» PROBLEM REQUIREMENTS: Restate word for word the line containing "Texte (634, 50)" and each line that follows it, through the last line below, and nothing else.

**********

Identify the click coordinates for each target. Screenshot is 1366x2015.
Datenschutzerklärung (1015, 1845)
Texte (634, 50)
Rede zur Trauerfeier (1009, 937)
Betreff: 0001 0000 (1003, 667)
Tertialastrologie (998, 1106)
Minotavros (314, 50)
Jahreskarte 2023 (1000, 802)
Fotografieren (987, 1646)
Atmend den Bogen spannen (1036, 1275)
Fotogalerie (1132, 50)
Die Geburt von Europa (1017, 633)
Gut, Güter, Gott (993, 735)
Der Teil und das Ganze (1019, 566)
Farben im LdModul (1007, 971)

**********

» ANSWER TO THIS TASK:
Texte (634, 50)
Rede zur Trauerfeier (1009, 937)
Betreff: 0001 0000 (1003, 667)
Tertialastrologie (998, 1106)
Minotavros (314, 50)
Jahreskarte 2023 (1000, 802)
Fotografieren (987, 1646)
Atmend den Bogen spannen (1036, 1275)
Fotogalerie (1132, 50)
Die Geburt von Europa (1017, 633)
Gut, Güter, Gott (993, 735)
Der Teil und das Ganze (1019, 566)
Farben im LdModul (1007, 971)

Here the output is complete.